Defining “Risk” Beyond Volume
During allocation, gallons are a blunt instrument. Risk is not. Triage should start with a ranked risk ledger that blends human safety, legal exposure, and commercial penalties, not just forecasted burn. Critical-use accounts (life-safety, process heat, healthcare, senior housing) carry an asymmetric downside; a short fill is not equivalent to a delayed delivery at a price-sensitive residential account. Contractual obligations matter next: liquidated damages, take-or-pay clauses, or service-level penalties escalate quickly when missed. Only after those tiers are considered should discretionary or spot-priced volumes enter the queue. This strategic framing gives dispatch a defensible rationale when calls spike and tempers flare.
Dispatching Discipline Under Staffing Strain
Allocation often coincides with driver shortages, overtime caps, and equipment bottlenecks. The mistake most often made is trying to do more with less. The fix is route compression: shorter runs, fewer stops, tighter geography, and larger drops to the highest-risk tiers. Dispatch should lock in a daily risk plan before phones open – who gets filled, who gets deferred, and which accounts receive proactive notices. Deviations should require a supervisor’s sign-off. This reduces ad-hoc rerouting that elevates hours-of-service risk and increases backing incidents – two losses insurers track closely during winter peaks.

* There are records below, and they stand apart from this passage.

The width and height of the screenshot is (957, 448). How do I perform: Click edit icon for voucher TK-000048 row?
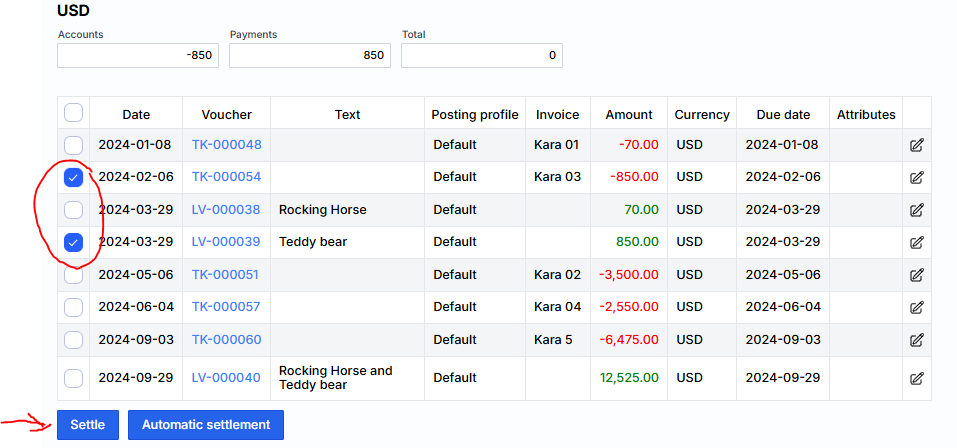click(916, 145)
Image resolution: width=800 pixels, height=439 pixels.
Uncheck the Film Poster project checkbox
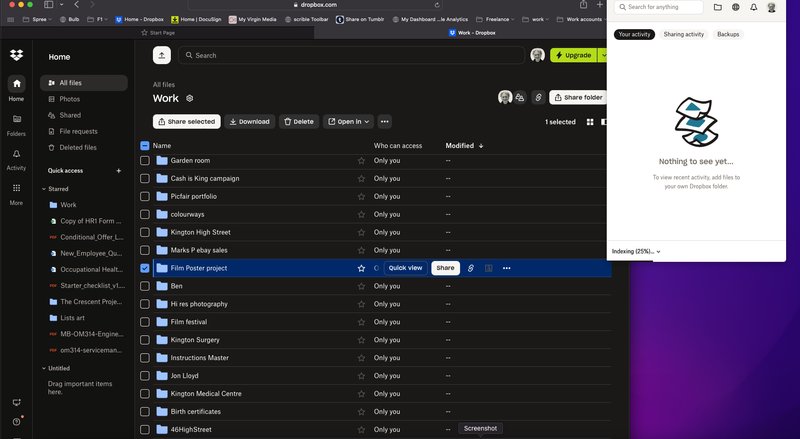click(x=145, y=268)

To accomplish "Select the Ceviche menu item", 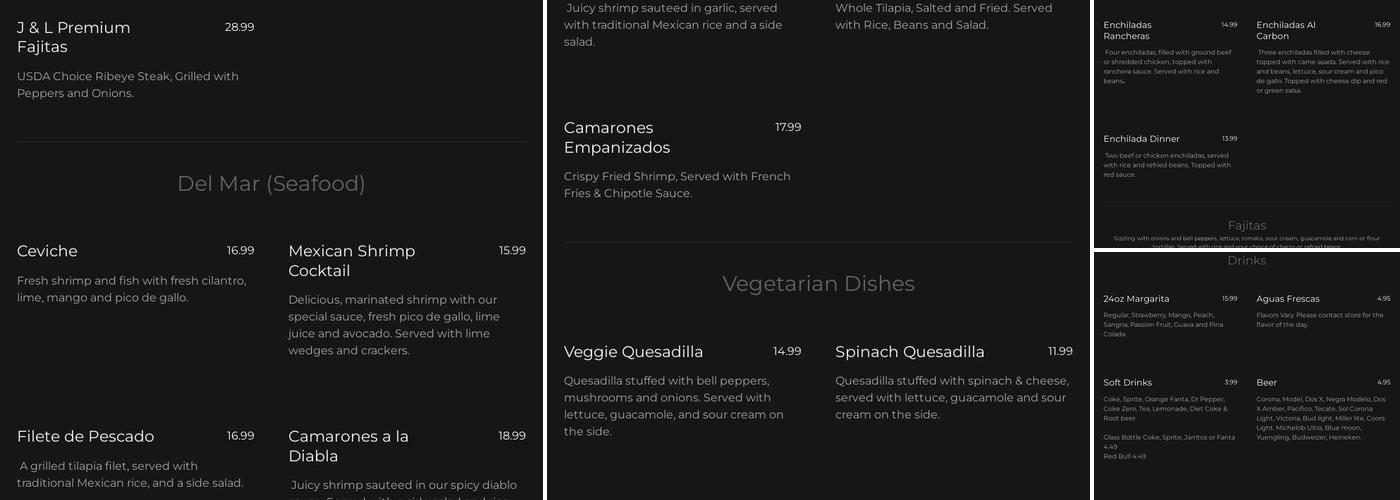I will point(47,251).
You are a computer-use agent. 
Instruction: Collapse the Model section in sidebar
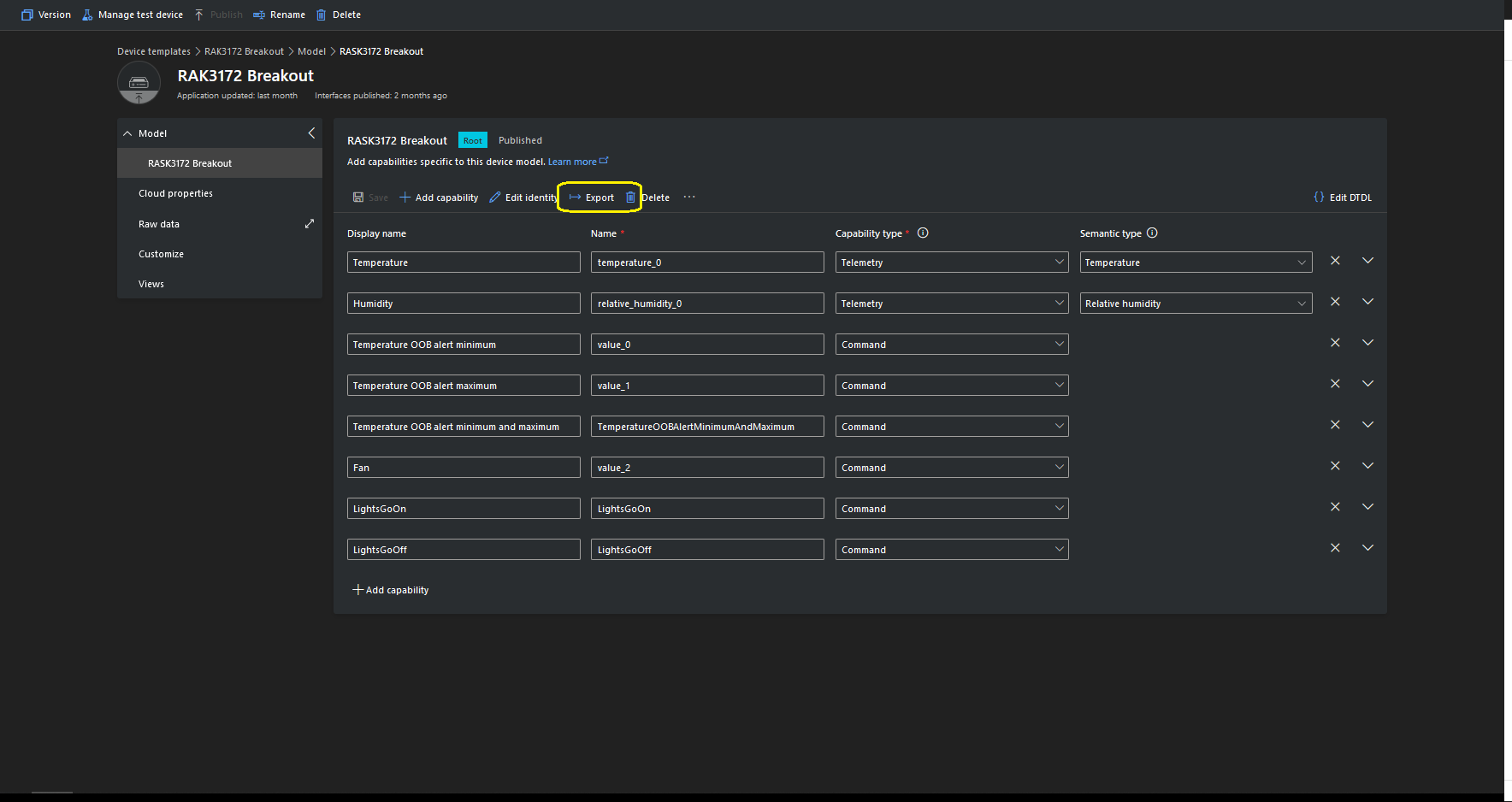(x=128, y=133)
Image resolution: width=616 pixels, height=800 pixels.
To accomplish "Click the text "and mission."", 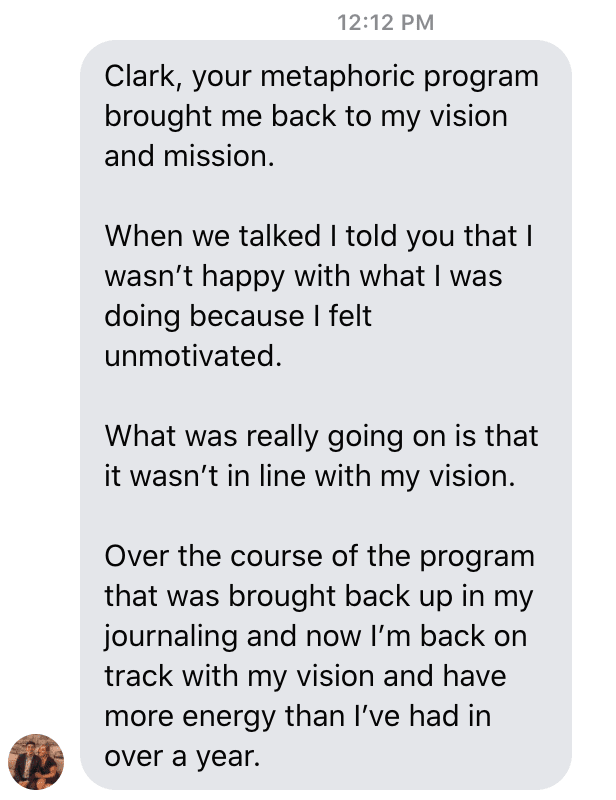I will (188, 156).
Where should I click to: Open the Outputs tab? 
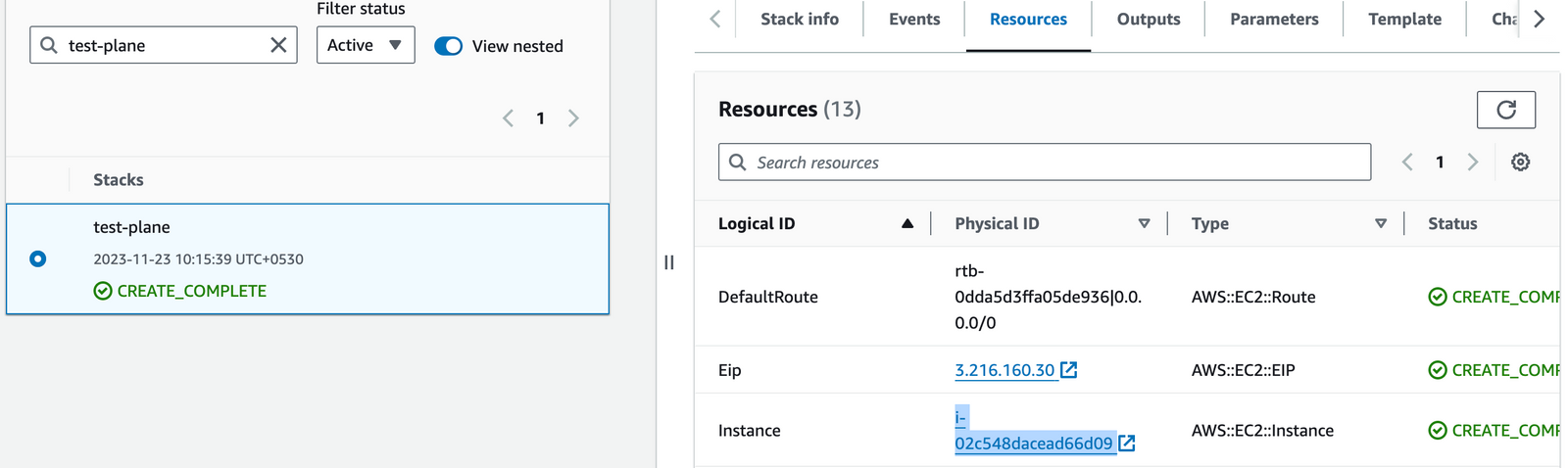coord(1148,20)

Managing Contract Penalties and Customer Churn
Allocation decisions are commercial decisions. Some penalties are cheaper than others. Operators should pre-calculate the penalty per missed gallon by contract and compare it to the downstream cost of losing a high-margin customer. In some cases, it is rational to accept a defined penalty to protect a cluster of critical accounts or a dense route that preserves labor efficiency. What’s indefensible is drifting into penalties by default. Make the trade explicit, document it, and communicate early. Customers tolerate scarcity better than silence.

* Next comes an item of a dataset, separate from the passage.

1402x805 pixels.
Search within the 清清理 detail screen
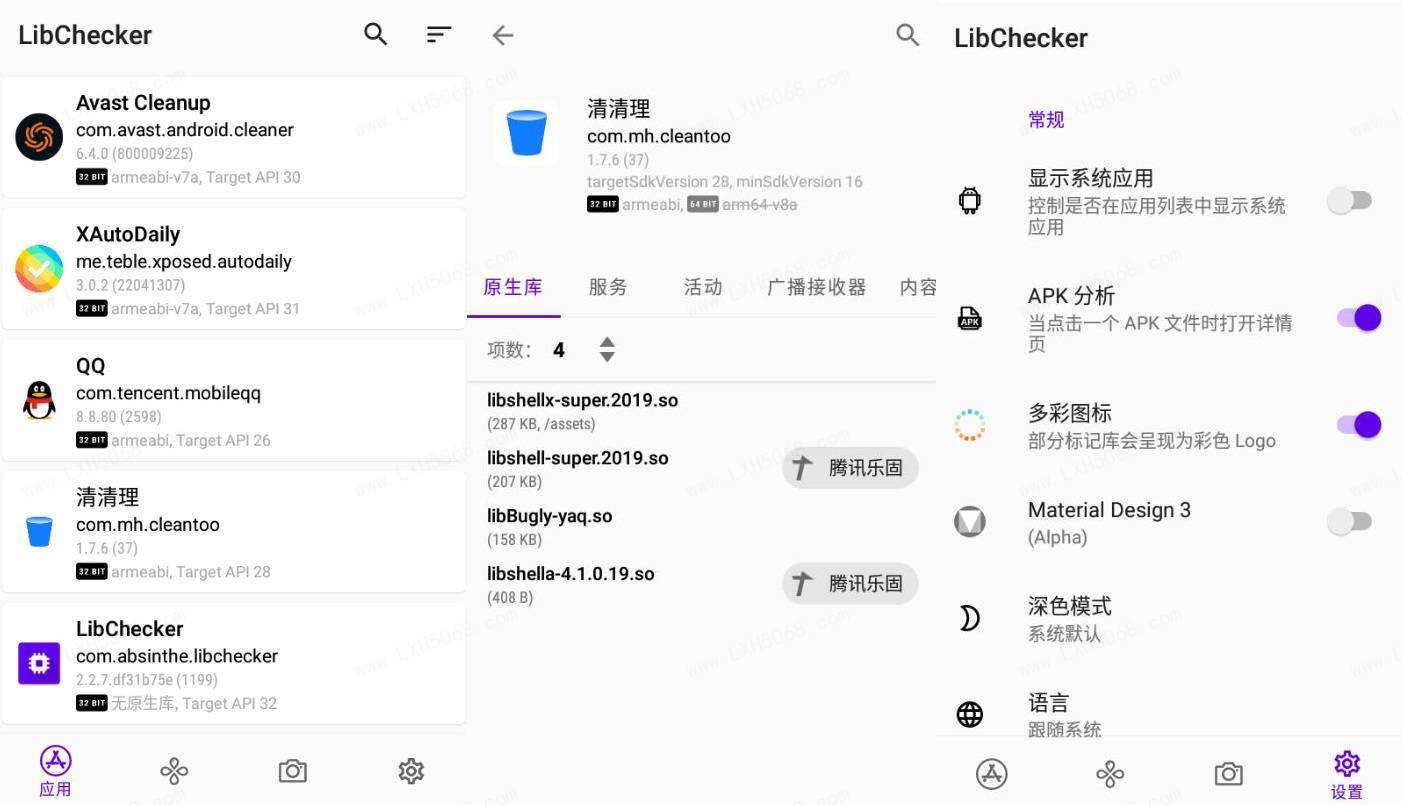(907, 35)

A Proactive Playbook: What To Do Now
• Build a three-tier risk list (Critical/Safety; Contractual/Penalty; Discretionary) with named decision owners. Freeze it daily.
• Pre-route for risk, not fairness. Compress geography for Tier 1–2 accounts; cap discretionary stops per truck.
• Quantify penalties vs. churn. Maintain a one-page matrix showing penalty triggers, dollar exposure, and margin at risk.
• Standardize communications. Issue same-day notices for deferred accounts with next-window commitments to reduce inbound load and complaints.
Why This Matters
Allocation weeks reward retailers who replace improvisation with discipline. A clear triage model reduces claims exposure, keeps drivers safer, and prevents penalties from snowballing into margin erosion. More importantly, it creates a record of reasonable decision-making which is a useful resource with insurers, regulators, and sizeable customers alike. Scarcity will return; it always does. The businesses that exit allocation with trust intact are the ones that treated prioritization as an operating system, not a scramble. Build it now, rehearse it regularly, and your worst weeks will stop defining your year.